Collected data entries

· · ·

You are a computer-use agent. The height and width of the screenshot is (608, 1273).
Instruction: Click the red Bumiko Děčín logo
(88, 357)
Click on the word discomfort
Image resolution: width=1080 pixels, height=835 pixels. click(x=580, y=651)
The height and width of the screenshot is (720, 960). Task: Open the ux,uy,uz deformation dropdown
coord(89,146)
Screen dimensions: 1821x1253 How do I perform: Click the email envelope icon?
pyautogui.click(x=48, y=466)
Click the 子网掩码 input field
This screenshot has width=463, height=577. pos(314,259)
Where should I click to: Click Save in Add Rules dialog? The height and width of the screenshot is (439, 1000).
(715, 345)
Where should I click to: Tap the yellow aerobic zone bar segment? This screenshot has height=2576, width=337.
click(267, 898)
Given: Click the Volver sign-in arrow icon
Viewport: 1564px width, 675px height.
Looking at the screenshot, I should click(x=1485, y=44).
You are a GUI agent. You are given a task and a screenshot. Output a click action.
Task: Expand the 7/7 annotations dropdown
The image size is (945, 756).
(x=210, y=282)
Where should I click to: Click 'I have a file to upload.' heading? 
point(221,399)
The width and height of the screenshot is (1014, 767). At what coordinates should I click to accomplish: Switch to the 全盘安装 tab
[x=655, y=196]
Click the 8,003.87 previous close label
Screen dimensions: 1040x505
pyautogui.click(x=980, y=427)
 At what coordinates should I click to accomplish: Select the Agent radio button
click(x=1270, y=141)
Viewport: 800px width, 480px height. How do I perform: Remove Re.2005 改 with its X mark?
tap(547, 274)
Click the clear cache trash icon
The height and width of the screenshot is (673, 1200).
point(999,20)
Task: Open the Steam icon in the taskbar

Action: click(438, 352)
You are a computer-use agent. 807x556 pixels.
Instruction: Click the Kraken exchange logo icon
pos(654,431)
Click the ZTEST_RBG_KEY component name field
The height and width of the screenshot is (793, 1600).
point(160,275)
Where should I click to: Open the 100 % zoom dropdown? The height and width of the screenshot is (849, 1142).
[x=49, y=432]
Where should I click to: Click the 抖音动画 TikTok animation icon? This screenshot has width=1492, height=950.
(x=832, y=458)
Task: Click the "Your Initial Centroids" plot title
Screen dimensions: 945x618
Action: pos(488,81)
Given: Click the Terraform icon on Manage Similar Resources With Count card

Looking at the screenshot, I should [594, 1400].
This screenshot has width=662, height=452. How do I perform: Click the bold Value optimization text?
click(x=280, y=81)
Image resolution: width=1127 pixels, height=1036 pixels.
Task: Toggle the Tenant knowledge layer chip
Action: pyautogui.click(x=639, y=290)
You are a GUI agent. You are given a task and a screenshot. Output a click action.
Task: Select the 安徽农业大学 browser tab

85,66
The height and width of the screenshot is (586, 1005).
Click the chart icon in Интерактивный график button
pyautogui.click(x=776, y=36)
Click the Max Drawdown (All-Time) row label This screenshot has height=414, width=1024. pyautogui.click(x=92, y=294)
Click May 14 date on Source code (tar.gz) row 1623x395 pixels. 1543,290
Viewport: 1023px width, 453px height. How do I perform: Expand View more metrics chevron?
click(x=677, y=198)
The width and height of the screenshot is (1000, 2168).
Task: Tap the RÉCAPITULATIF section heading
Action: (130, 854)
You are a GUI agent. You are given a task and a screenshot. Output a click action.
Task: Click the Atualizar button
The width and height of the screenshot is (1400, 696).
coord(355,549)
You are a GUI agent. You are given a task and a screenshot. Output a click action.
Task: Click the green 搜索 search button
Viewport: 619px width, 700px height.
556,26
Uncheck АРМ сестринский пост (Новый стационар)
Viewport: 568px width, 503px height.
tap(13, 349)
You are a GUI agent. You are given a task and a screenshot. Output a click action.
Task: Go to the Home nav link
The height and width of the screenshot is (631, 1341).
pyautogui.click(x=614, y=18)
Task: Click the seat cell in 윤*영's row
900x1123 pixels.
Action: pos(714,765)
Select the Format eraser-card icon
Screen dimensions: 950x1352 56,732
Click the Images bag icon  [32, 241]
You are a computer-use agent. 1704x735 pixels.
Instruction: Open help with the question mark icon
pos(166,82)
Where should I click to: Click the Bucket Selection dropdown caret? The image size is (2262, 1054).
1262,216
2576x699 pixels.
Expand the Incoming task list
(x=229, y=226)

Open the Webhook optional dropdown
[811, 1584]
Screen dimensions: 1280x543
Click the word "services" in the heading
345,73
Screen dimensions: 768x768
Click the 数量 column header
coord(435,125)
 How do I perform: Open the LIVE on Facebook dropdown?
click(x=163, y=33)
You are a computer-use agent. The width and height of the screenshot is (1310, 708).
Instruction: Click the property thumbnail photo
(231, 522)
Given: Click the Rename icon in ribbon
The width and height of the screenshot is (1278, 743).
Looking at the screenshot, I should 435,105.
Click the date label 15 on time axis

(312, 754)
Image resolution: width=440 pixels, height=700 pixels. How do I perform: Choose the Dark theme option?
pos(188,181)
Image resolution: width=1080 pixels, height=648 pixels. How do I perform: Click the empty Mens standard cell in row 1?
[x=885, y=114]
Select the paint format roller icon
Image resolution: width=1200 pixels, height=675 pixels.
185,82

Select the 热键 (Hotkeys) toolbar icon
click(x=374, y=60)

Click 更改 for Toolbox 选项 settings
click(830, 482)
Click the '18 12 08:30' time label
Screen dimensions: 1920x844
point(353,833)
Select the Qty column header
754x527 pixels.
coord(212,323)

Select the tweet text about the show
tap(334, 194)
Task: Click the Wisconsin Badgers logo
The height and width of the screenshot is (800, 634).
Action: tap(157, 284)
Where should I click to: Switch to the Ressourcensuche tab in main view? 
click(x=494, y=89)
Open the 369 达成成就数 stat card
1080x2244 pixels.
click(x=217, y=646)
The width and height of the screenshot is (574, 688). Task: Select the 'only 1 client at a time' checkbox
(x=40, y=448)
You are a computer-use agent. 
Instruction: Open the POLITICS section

· · ·

Directions
Retype all the data, keeping every character the same.

Result of the task
You are a computer-use agent. The height and width of the screenshot is (608, 1273).
Instruction: Click the red Bumiko Děčín logo
(88, 357)
Click on the word discomfort
Image resolution: width=1080 pixels, height=835 pixels. click(x=580, y=651)
The height and width of the screenshot is (720, 960). Task: Open the ux,uy,uz deformation dropdown
coord(89,146)
Screen dimensions: 1821x1253 How do I perform: Click the email envelope icon?
pyautogui.click(x=48, y=466)
Click the 子网掩码 input field
This screenshot has width=463, height=577. pos(314,259)
Where should I click to: Click Save in Add Rules dialog? The height and width of the screenshot is (439, 1000).
(715, 345)
Where should I click to: Tap the yellow aerobic zone bar segment? This screenshot has height=2576, width=337.
click(267, 898)
Given: Click the Volver sign-in arrow icon
Viewport: 1564px width, 675px height.
Looking at the screenshot, I should click(x=1485, y=44).
You are a GUI agent. You are given a task and a screenshot. Output a click action.
Task: Expand the 7/7 annotations dropdown
The image size is (945, 756).
(x=210, y=282)
Where should I click to: Click 'I have a file to upload.' heading? 
point(221,399)
The width and height of the screenshot is (1014, 767). At what coordinates should I click to accomplish: Switch to the 全盘安装 tab
[x=655, y=196]
Click the 8,003.87 previous close label
Screen dimensions: 1040x505
pyautogui.click(x=980, y=427)
 At what coordinates should I click to accomplish: Select the Agent radio button
click(x=1270, y=141)
Viewport: 800px width, 480px height. How do I perform: Remove Re.2005 改 with its X mark?
tap(547, 274)
Click the clear cache trash icon
The height and width of the screenshot is (673, 1200).
point(999,20)
Task: Open the Steam icon in the taskbar

Action: click(438, 352)
You are a computer-use agent. 807x556 pixels.
Instruction: Click the Kraken exchange logo icon
pos(654,431)
Click the ZTEST_RBG_KEY component name field
The height and width of the screenshot is (793, 1600).
point(160,275)
Where should I click to: Open the 100 % zoom dropdown? The height and width of the screenshot is (849, 1142).
[x=49, y=432]
Where should I click to: Click the 抖音动画 TikTok animation icon? This screenshot has width=1492, height=950.
(x=832, y=458)
Task: Click the "Your Initial Centroids" plot title
Screen dimensions: 945x618
Action: pos(488,81)
Given: Click the Terraform icon on Manage Similar Resources With Count card

Looking at the screenshot, I should [594, 1400].
This screenshot has width=662, height=452. How do I perform: Click the bold Value optimization text?
click(x=280, y=81)
Image resolution: width=1127 pixels, height=1036 pixels.
Task: Toggle the Tenant knowledge layer chip
Action: pyautogui.click(x=639, y=290)
You are a GUI agent. You are given a task and a screenshot. Output a click action.
Task: Select the 安徽农业大学 browser tab

85,66
The height and width of the screenshot is (586, 1005).
Click the chart icon in Интерактивный график button
pyautogui.click(x=776, y=36)
Click the Max Drawdown (All-Time) row label This screenshot has height=414, width=1024. pyautogui.click(x=92, y=294)
Click May 14 date on Source code (tar.gz) row 1623x395 pixels. 1543,290
Viewport: 1023px width, 453px height. How do I perform: Expand View more metrics chevron?
click(x=677, y=198)
The width and height of the screenshot is (1000, 2168).
Task: Tap the RÉCAPITULATIF section heading
Action: (130, 854)
You are a GUI agent. You are given a task and a screenshot. Output a click action.
Task: Click the Atualizar button
The width and height of the screenshot is (1400, 696).
coord(355,549)
You are a GUI agent. You are given a task and a screenshot. Output a click action.
Task: Click the green 搜索 search button
Viewport: 619px width, 700px height.
556,26
Uncheck АРМ сестринский пост (Новый стационар)
Viewport: 568px width, 503px height.
tap(13, 349)
You are a GUI agent. You are given a task and a screenshot. Output a click action.
Task: Go to the Home nav link
The height and width of the screenshot is (631, 1341).
pyautogui.click(x=614, y=18)
Task: Click the seat cell in 윤*영's row
900x1123 pixels.
Action: pos(714,765)
Select the Format eraser-card icon
Screen dimensions: 950x1352 56,732
Click the Images bag icon  [32, 241]
You are a computer-use agent. 1704x735 pixels.
Instruction: Open help with the question mark icon
pos(166,82)
Where should I click to: Click the Bucket Selection dropdown caret? The image size is (2262, 1054).
1262,216
2576x699 pixels.
Expand the Incoming task list
(x=229, y=226)

Open the Webhook optional dropdown
[811, 1584]
Screen dimensions: 1280x543
Click the word "services" in the heading
345,73
Screen dimensions: 768x768
Click the 数量 column header
coord(435,125)
 How do I perform: Open the LIVE on Facebook dropdown?
click(x=163, y=33)
You are a computer-use agent. The width and height of the screenshot is (1310, 708).
Instruction: Click the property thumbnail photo
(231, 522)
Given: Click the Rename icon in ribbon
The width and height of the screenshot is (1278, 743).
Looking at the screenshot, I should 435,105.
Click the date label 15 on time axis

(312, 754)
Image resolution: width=440 pixels, height=700 pixels. How do I perform: Choose the Dark theme option?
pos(188,181)
Image resolution: width=1080 pixels, height=648 pixels. How do I perform: Click the empty Mens standard cell in row 1?
[x=885, y=114]
Select the paint format roller icon
Image resolution: width=1200 pixels, height=675 pixels.
185,82

Select the 热键 (Hotkeys) toolbar icon
click(x=374, y=60)

Click 更改 for Toolbox 选项 settings
click(830, 482)
Click the '18 12 08:30' time label
Screen dimensions: 1920x844
point(353,833)
Select the Qty column header
754x527 pixels.
coord(212,323)

Select the tweet text about the show
tap(334, 194)
Task: Click the Wisconsin Badgers logo
The height and width of the screenshot is (800, 634).
Action: tap(157, 284)
Where should I click to: Switch to the Ressourcensuche tab in main view? 
click(x=494, y=89)
Open the 369 达成成就数 stat card
1080x2244 pixels.
click(x=217, y=646)
The width and height of the screenshot is (574, 688). Task: Select the 'only 1 client at a time' checkbox
(x=40, y=448)
You are a computer-use agent. 
Instruction: Open the POLITICS section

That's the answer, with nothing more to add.